◆ **Dataset excerpts**:
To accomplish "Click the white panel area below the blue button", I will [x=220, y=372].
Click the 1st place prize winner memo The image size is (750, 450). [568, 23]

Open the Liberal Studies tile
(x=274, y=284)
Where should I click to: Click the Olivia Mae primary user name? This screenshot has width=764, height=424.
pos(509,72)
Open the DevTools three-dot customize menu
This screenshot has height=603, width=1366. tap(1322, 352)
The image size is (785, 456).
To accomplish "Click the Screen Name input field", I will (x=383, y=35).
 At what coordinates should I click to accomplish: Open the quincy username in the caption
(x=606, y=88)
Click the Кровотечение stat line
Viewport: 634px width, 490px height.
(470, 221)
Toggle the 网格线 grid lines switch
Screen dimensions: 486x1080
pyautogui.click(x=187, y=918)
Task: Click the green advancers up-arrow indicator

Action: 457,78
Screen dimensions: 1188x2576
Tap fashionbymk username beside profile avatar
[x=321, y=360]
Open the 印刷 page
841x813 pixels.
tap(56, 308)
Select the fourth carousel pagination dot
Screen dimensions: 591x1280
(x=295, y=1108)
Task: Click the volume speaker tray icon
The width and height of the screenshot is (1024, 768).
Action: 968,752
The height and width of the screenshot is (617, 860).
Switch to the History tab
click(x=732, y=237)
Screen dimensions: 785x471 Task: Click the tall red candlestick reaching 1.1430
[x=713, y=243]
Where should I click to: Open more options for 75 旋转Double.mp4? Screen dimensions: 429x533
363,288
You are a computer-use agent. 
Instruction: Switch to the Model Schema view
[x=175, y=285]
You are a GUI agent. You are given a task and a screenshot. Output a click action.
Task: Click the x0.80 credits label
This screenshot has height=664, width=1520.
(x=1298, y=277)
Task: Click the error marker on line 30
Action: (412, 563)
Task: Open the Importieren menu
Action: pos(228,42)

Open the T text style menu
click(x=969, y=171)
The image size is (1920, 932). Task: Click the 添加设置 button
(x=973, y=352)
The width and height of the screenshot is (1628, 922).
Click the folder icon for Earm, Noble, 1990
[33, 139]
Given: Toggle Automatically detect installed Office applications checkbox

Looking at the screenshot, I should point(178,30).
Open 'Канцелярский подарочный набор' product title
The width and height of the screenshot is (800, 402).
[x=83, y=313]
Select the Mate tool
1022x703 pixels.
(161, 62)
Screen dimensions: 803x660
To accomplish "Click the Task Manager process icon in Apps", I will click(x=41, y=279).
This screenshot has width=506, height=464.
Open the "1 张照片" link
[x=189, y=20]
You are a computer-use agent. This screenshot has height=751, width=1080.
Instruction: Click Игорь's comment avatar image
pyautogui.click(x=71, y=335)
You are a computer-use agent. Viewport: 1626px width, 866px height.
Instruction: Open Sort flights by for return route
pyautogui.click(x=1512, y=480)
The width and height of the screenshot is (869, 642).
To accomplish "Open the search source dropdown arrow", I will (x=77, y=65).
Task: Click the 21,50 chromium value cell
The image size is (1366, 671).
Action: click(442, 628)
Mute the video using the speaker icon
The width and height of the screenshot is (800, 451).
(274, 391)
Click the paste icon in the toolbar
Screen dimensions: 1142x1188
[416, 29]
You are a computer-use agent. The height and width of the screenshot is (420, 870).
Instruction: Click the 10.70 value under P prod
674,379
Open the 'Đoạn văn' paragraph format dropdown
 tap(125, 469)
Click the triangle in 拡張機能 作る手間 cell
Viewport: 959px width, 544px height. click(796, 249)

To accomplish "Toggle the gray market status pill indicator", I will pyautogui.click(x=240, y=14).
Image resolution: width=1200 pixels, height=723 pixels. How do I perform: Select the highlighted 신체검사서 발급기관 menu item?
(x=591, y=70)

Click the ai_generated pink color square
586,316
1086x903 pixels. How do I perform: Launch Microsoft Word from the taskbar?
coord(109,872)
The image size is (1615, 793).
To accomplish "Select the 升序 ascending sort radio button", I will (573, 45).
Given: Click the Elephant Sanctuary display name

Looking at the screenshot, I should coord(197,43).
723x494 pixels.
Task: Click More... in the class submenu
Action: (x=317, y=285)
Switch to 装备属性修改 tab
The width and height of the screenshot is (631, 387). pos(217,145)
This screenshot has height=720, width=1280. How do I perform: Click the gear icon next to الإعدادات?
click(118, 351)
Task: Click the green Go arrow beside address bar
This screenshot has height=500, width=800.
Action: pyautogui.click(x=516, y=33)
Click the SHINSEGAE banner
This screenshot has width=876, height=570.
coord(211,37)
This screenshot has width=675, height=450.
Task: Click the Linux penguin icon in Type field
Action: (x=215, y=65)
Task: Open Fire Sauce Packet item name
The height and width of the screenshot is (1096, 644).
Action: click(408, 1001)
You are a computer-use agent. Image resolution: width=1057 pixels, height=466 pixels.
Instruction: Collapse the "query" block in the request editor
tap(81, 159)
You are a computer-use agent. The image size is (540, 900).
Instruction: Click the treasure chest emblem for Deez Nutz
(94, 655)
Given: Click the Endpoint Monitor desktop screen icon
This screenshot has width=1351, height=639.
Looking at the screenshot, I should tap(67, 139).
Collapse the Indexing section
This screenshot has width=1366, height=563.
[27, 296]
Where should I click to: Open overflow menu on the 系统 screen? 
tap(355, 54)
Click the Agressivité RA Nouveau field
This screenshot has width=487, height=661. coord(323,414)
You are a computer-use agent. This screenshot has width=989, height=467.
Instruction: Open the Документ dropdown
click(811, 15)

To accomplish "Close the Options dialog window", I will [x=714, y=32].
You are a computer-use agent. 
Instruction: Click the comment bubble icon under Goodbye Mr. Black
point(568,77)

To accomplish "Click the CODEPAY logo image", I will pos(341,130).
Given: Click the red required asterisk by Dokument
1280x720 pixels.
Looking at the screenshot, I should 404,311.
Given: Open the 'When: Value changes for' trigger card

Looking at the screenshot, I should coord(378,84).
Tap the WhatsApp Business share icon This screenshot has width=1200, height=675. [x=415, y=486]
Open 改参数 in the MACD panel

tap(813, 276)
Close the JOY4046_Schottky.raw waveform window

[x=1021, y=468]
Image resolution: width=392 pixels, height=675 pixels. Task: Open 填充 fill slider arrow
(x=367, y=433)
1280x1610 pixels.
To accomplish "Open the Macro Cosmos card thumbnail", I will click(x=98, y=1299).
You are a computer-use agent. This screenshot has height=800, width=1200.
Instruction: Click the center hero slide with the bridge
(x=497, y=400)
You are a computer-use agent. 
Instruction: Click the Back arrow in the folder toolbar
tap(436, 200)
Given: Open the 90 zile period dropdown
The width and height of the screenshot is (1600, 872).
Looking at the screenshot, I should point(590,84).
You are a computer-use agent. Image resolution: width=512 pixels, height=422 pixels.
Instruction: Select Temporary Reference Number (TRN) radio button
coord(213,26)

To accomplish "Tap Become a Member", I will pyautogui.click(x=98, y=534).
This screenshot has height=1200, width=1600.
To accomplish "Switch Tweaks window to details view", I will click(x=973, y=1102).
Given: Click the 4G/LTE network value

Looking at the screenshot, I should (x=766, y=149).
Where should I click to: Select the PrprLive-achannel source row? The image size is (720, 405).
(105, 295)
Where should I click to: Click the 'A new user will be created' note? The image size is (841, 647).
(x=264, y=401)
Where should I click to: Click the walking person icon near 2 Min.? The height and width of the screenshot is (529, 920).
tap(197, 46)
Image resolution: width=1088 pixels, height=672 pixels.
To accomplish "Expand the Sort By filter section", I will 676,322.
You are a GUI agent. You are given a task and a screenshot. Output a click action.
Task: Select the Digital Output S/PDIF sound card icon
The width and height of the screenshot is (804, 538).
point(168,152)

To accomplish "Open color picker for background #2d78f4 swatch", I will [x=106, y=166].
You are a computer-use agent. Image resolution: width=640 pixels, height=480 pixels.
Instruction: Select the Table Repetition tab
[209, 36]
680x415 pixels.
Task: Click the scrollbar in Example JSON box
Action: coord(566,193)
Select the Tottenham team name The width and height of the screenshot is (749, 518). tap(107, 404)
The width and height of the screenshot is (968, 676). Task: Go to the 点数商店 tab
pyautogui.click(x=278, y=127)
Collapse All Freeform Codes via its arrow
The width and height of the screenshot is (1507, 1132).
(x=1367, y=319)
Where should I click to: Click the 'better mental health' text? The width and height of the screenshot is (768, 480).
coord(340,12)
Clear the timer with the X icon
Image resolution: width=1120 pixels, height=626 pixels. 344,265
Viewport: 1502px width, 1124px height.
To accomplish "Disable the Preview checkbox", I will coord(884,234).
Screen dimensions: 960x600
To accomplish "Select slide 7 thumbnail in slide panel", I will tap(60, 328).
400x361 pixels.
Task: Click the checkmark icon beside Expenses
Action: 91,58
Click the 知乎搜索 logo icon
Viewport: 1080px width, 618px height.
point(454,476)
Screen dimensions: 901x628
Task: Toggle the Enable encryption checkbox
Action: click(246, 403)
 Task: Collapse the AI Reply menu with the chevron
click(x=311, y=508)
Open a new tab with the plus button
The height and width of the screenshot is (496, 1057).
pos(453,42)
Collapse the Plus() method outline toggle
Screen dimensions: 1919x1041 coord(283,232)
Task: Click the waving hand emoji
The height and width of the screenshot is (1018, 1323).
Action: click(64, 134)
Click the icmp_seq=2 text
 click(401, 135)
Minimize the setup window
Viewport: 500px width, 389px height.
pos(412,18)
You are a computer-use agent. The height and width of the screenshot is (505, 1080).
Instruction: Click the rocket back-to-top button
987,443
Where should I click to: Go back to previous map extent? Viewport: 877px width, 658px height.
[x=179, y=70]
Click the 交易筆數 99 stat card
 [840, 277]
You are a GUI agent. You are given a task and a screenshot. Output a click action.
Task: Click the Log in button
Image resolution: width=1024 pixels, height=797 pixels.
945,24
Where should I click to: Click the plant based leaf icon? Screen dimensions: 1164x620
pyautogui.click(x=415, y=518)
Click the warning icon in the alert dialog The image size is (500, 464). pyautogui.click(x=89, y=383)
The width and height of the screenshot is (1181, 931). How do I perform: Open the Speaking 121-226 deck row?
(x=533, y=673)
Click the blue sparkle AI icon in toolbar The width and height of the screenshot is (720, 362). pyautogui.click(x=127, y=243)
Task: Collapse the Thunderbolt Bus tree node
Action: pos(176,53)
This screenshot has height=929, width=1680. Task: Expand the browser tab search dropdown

◆ **TO DO**:
For every line above that includes the word "speaker", return the line.

◆ **WRITTEN SOLUTION**:
Task: Click the volume speaker tray icon
Mute the video using the speaker icon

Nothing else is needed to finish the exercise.